• _About this exercise_
From the line that includes "Task: Select the Mon, Jun 8 date pill" down to the final line of the data below, copy every line exactly and leave the rest out.

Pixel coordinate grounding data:
+ + + + +

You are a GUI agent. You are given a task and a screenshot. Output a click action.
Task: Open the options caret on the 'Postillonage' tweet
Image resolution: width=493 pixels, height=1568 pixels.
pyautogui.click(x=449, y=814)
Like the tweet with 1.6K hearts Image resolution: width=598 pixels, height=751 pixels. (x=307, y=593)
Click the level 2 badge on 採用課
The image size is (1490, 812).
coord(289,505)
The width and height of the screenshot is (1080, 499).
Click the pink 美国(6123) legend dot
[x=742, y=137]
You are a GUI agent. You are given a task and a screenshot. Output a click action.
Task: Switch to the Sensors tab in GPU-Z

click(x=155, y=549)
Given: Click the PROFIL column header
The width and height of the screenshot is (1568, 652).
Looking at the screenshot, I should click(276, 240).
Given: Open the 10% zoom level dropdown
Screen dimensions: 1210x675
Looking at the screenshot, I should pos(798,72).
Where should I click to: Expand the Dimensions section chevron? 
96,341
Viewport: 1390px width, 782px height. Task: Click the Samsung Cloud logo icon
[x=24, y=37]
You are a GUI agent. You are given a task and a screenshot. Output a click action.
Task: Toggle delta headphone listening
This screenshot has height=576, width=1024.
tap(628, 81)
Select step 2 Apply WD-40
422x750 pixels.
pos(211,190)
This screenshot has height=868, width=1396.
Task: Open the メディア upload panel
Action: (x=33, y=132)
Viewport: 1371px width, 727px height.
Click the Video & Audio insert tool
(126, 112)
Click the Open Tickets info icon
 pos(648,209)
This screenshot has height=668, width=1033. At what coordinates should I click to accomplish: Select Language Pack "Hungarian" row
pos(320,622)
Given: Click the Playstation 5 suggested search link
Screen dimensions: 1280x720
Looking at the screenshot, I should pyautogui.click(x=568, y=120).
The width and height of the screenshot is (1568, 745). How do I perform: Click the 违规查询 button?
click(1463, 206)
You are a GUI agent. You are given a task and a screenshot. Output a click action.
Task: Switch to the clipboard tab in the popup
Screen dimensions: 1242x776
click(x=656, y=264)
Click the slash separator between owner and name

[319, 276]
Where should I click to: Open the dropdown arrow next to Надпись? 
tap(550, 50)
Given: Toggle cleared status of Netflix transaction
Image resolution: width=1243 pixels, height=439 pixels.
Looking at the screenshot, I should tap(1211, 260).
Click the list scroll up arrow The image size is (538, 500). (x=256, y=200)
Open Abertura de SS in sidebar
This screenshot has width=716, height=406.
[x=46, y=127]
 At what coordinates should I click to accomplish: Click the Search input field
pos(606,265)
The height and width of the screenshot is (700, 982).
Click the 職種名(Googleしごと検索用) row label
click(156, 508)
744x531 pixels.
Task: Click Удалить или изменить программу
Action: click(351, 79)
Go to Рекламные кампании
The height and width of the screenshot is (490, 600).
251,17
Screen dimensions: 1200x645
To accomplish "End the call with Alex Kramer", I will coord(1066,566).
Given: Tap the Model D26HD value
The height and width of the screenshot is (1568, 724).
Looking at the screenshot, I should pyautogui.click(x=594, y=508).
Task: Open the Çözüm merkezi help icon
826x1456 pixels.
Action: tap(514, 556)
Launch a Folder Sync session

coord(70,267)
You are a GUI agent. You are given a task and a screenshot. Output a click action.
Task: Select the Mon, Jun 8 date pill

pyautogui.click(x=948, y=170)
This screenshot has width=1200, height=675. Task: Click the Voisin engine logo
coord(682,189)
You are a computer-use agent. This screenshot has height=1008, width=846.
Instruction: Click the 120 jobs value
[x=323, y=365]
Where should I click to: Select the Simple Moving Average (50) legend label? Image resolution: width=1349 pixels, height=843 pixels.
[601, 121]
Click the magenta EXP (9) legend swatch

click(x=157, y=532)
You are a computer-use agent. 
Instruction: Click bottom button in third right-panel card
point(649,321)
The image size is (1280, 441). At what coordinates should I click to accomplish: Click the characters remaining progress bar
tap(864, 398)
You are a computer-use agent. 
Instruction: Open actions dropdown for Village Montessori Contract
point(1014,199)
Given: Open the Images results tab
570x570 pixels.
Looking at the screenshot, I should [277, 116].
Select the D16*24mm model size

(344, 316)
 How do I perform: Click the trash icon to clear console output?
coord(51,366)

+ + + + +

• _Task answer_
Task: Select the Mon, Jun 8 date pill

pyautogui.click(x=948, y=170)
This screenshot has width=1200, height=675. Task: Click the Voisin engine logo
coord(682,189)
You are a computer-use agent. This screenshot has height=1008, width=846.
Instruction: Click the 120 jobs value
[x=323, y=365]
Where should I click to: Select the Simple Moving Average (50) legend label? Image resolution: width=1349 pixels, height=843 pixels.
[601, 121]
Click the magenta EXP (9) legend swatch

click(x=157, y=532)
You are a computer-use agent. 
Instruction: Click bottom button in third right-panel card
point(649,321)
The image size is (1280, 441). At what coordinates should I click to accomplish: Click the characters remaining progress bar
tap(864, 398)
You are a computer-use agent. 
Instruction: Open actions dropdown for Village Montessori Contract
point(1014,199)
Given: Open the Images results tab
570x570 pixels.
Looking at the screenshot, I should [277, 116].
Select the D16*24mm model size

(344, 316)
 How do I perform: Click the trash icon to clear console output?
coord(51,366)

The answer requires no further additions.